The three disparate characters Schaffel plays range from a young businesswoman to a cynical wife to an aging recluse, giving her a variety of emotions and histories to convey in short scenes (each play is only thirty minutes long). But the very nature of absurdist scripts made developing the roles much more of a challenge. "It's a lot harder than you think it would be, because thoughts don't logically stack up," she says. The logic that an actor so often uses to create a character might not apply in absurdism, and the only way to make the characters real was to make them surreal. "I realized in the middle of rehearsal that the best thing to do was to work in big bold strokes of color, like a painting, and then be more specific with time," she recalls. "Make big bold choices with a voice or an attitude or a feeling, whatever it would be, then work from there."

One of the characters struck a particular nerve: a wife in an unhappy marriage "who reminds theatre people of Martha in Virginia Woolf," as Schaffel describes her. "There was a person like this in my life," she recalls, "and I probably made some promise as a child that I would never become like this. I didn't realize that I could not do it in rehearsal... I finally realized that it was because I had this block." To get past the block, she brought the problem to therapy sessions, which she credits with helping her empathize with her character. "We worked on it in group [therapy] so that I could understand from different points of view; and we discussed these women and why they are the way they are... I could not look at her good side because I had such animosity toward her, because she was in my life. I mean, real subconscious animosity."

"The great thing about being an actor," Schaffel continues, "is that we do come across these [problems], and you do get to expand as a human being, or understand yourself better, and that's why therapy, for me, is really great. Sometimes you can't answer your questions by yourself, because you haven't been given the tools as a child or for whatever reason. And we learn how to deal with things by playing these characters that we've been asked to play. We become stronger, more open, because we've had to face difficulties as other people."
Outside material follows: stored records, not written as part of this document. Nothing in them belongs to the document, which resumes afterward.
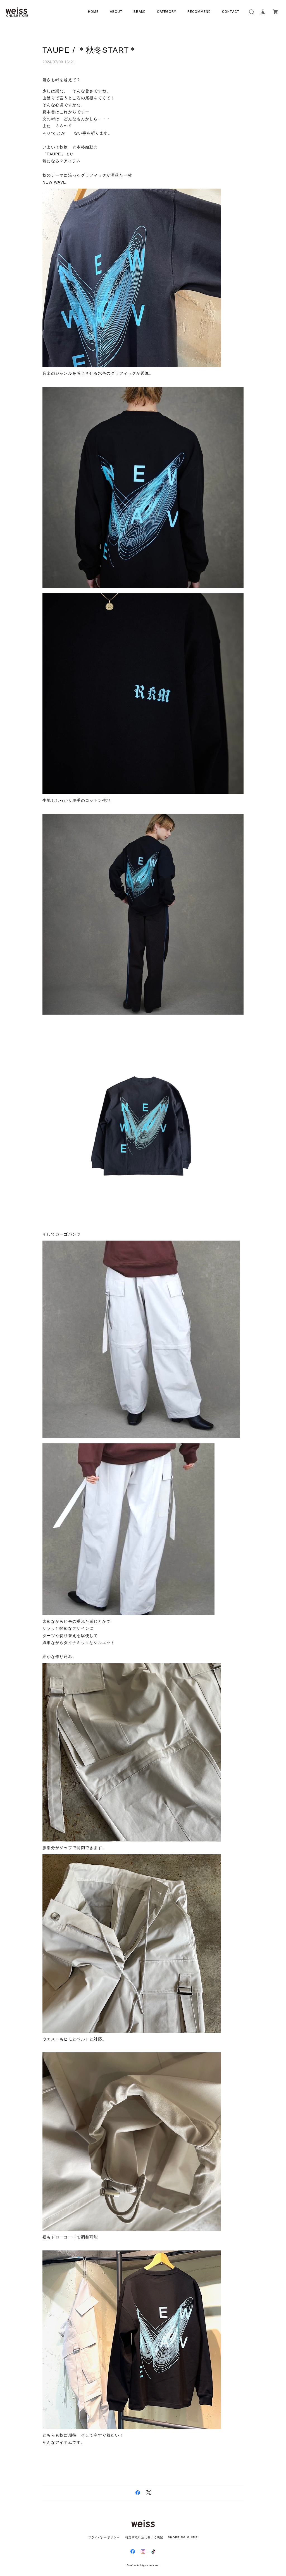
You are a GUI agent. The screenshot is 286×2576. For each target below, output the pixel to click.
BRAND (140, 12)
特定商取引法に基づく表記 (144, 2537)
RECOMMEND (199, 12)
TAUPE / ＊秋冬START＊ (89, 50)
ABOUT (116, 12)
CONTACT (230, 12)
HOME (93, 12)
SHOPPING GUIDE (181, 2537)
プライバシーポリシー (104, 2537)
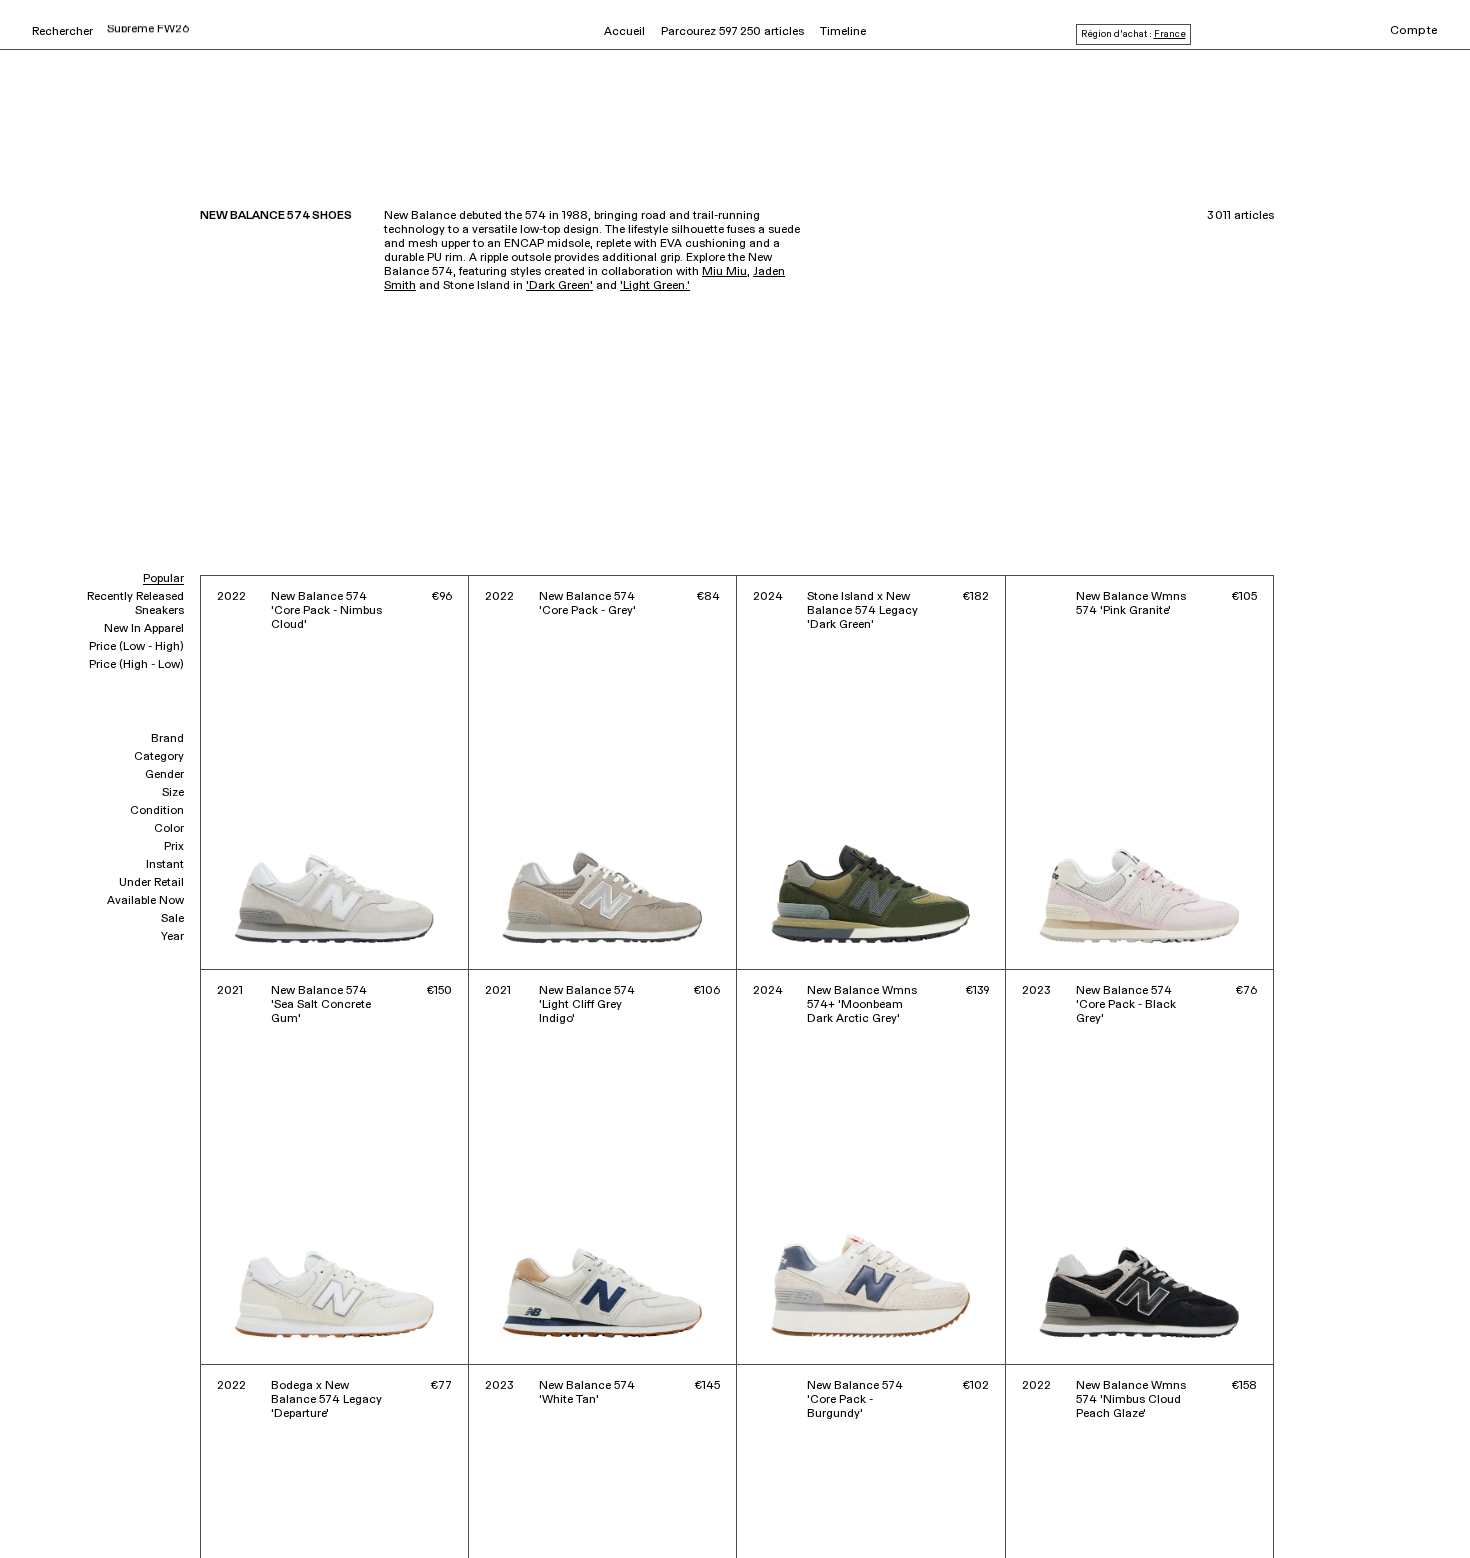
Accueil (624, 32)
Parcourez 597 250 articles (732, 32)
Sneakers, (57, 1497)
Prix (174, 847)
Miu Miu (724, 272)
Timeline (843, 32)
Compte (1414, 31)
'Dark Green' (559, 286)
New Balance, (123, 1497)
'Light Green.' (655, 286)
Another benefit of acting, she says, is what can be learned from each role. For example, she says, while nobody has cast her as the Jewish woman she is, she has had the chance to learn about Catholicism from playing Maria in The Sound of Music and the title role in Jane Eyre. She praises the ideology of forgiveness, central to the plot of Jane Eyre, and laments that it is not a major factor in Jewish education. "It was a concept I had never really thought of, never really understood, but then was able to experience, and needed to experience, desperately," she says. "It was an epiphany, and it was only because I was working on the play that I was able to have that epiphany. That's why I say no role is less important or less cherished, because they do really add to my life. Each one of them offers me another perspective that I don't have from my life experience."

While she says she would enjoy returning to Broadway in a big musical or play, Marla Schaffel is enjoying her time away from the rigors of musicals. "I'm having so much fun just talking and listening," she says with a contented sigh. "I'm not worrying about getting up at 9:00 so that I can warm up for an hour before I get to the theatre two hours before [curtain]. It takes a little of the pressure off. I'm really having fun."